Die Konstruktion einer Ersatzfamilie durch Kinder, die sich oder anderen dadurch Erfahrungen von Verlust und Verlassenheit ersparen wollen, ist ein konstantes Thema bei Berlinale Generation. Dort setzt Luc Picard (Esimésac) mit seinem tragikomischen Coming-of-Age-Drama ein kleines Glanzlicht, das sich neben den jungen Darstellern durch seine soziale und zeitgeschichtliche Authentizität auszeichnet. Die Oktoberkrise erscheint als pointierte politische Allegorie der privaten Krise, der die 12-jährige Manon (Milya Cirbeil-Gauvreau, Nelly) sich stellen muss. Die Krebserkrankung ihres Vaters (Martin Desgagne, Le Torrent) bringt ihre Mutter (Julie Ménard, The Collector) an den Rand des nervlichen und finanziellen Zusammenbruchs. Manon und ihr kleiner Bruder Mimi (Anthony Bouchard) kommen zu ihrer Tante (Maude Laurendeau, Babine), bis Sozialarbeiter die beiden aus ihrem Zuhause und von einander trennt.

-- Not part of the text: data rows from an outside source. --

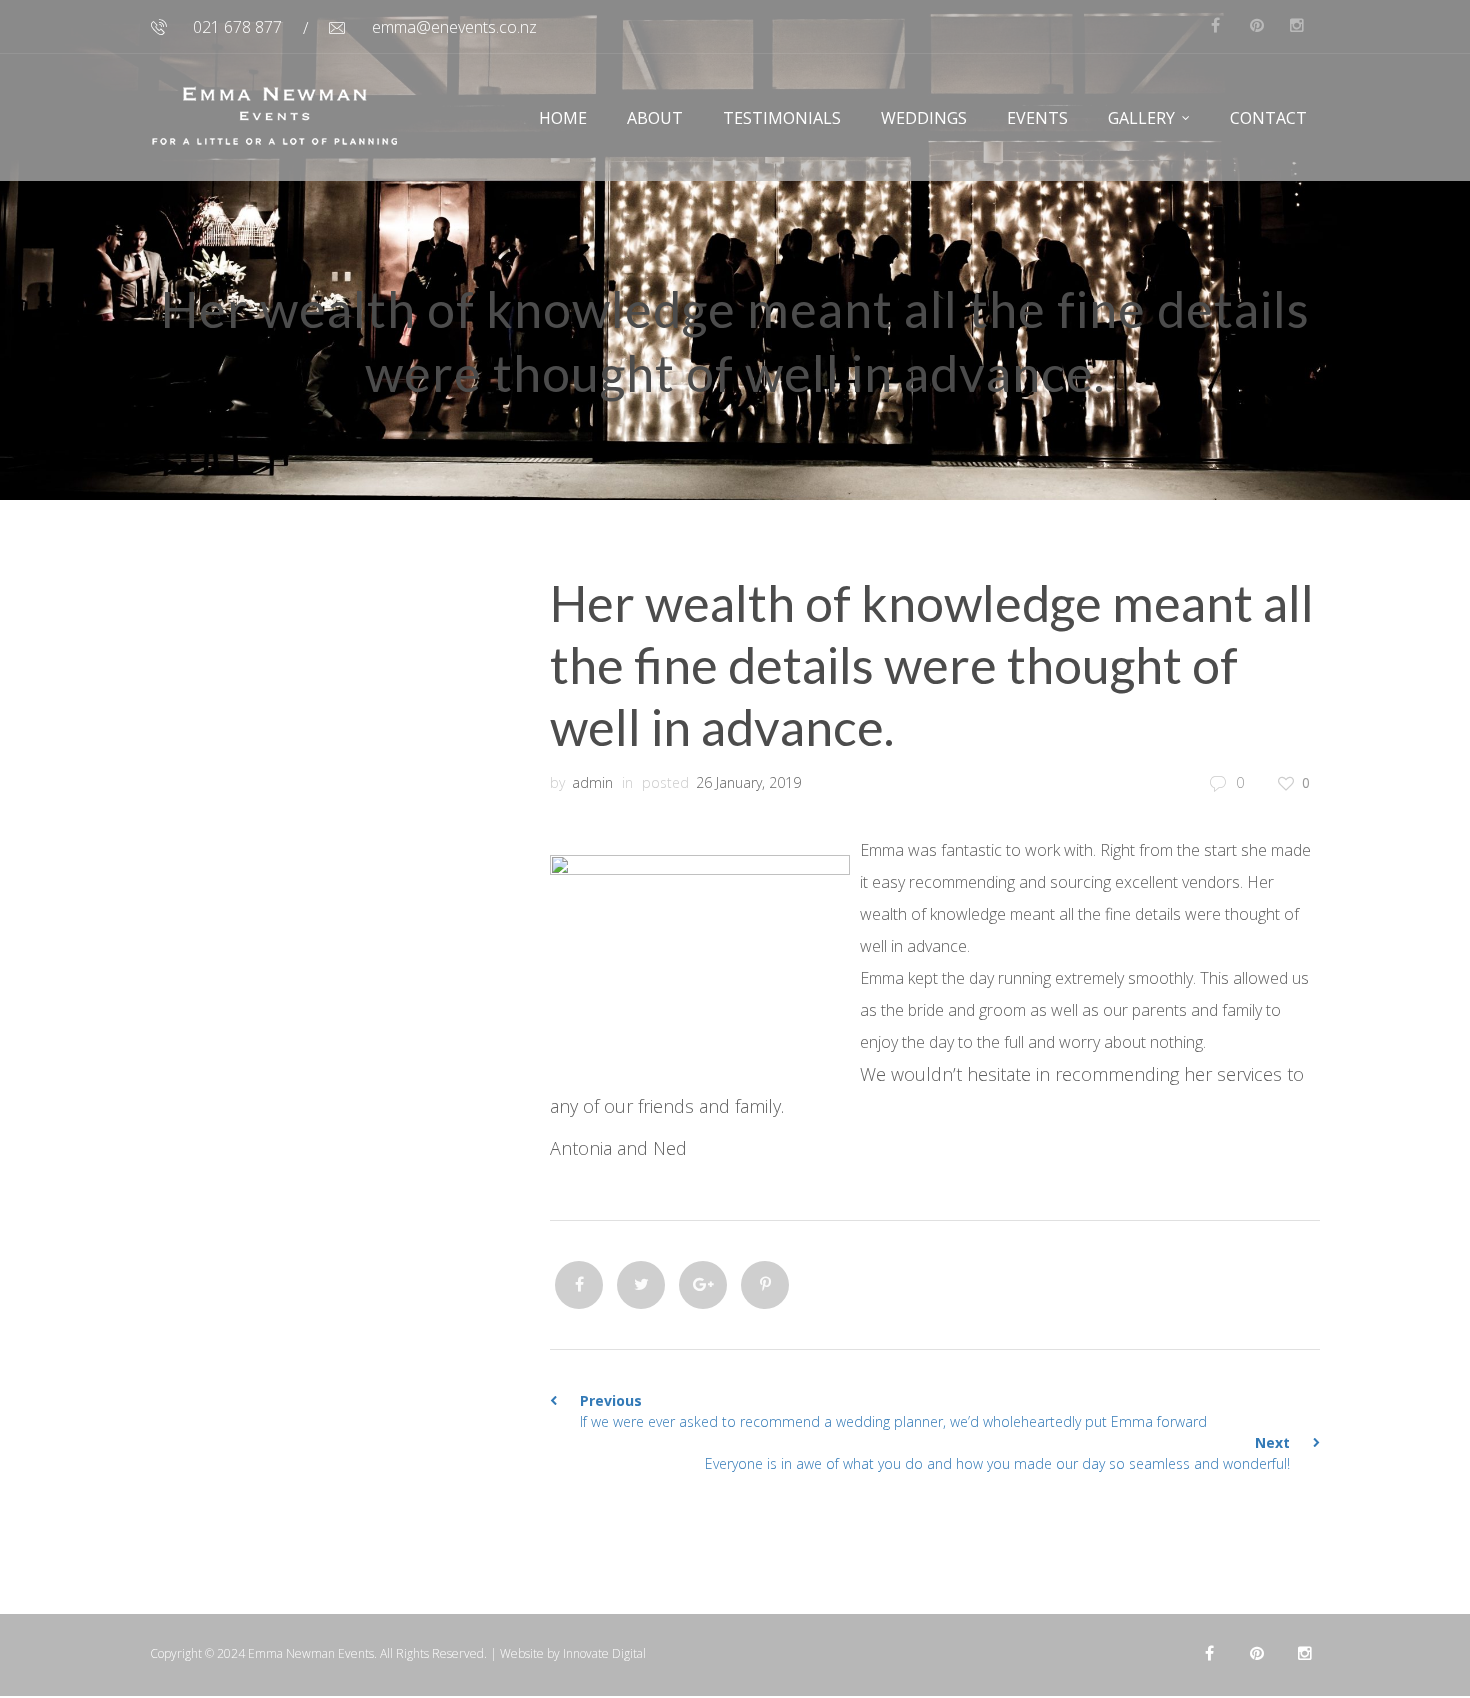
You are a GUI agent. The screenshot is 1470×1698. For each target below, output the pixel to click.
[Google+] (703, 1285)
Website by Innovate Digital (573, 1653)
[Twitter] (641, 1285)
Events (1037, 118)
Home (563, 118)
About (655, 118)
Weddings (924, 118)
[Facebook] (579, 1285)
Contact (1268, 118)
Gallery (1141, 118)
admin (592, 782)
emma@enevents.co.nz (454, 27)
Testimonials (782, 118)
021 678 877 (237, 27)
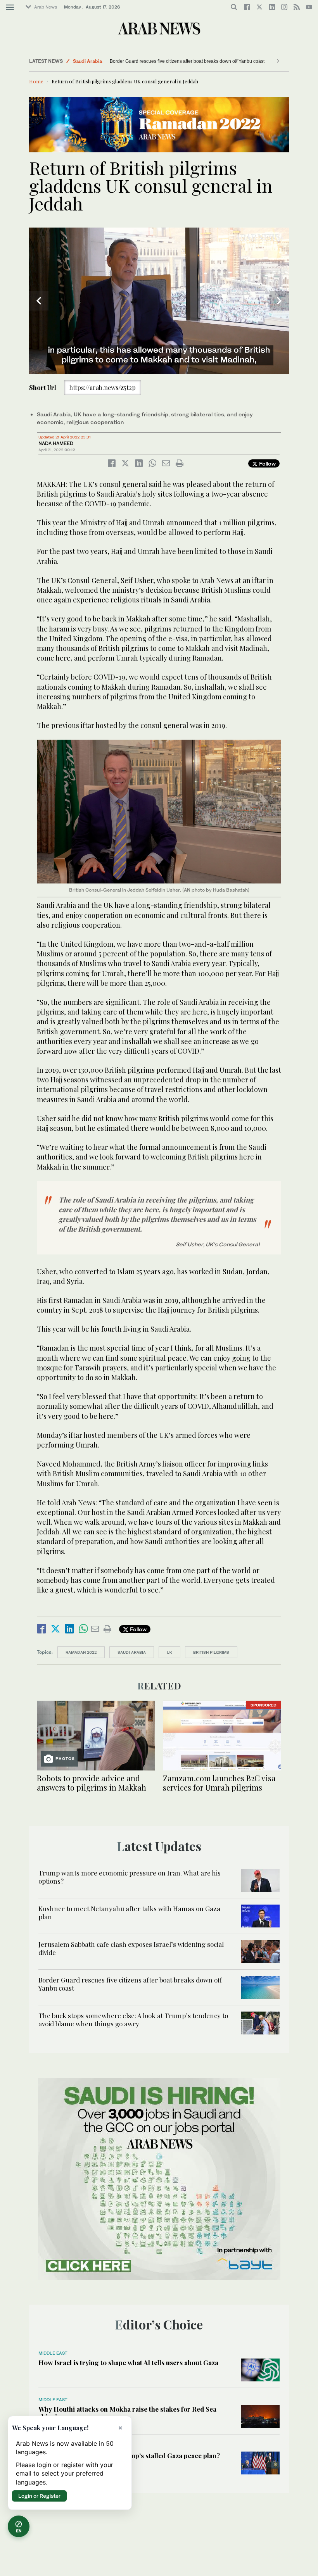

Die Verhängung des Ausnahmezustands kommt zeitgleich zur Erosion des familiären Rückhalts, der Manon stückweise genommen wird. Der Einzug von Panzern in Montreal wird zur Metapher für den Einbruch der Realität in das fragile Idyll der Anfangsszenen. Auf dem Röhrenfernseher erleben die entschlossene Protagonistin und ihr jugendlicher Cousin Martin (Henri Richer-Picard, L'Audition)  eine nationalistische Machtdemonstration, die lokalen Separatismus unterdrücken will. Gleichzeitig zerbricht der Staat durch mangelnde Fürsorge und institutionelle Bevormundung eine Familie. Einzig deren jüngste Mitglieder rebellieren gegen ein System, das brutal reglementiert, aber sich einen Dreck um sie schert. Am Schicksal ihres Vaters, Martins erwachsenen Bruders und schließlich ihrem eigenen sieht Manon unmissverständlich, dass die Armen für die Gesellschaft keinen Wert haben.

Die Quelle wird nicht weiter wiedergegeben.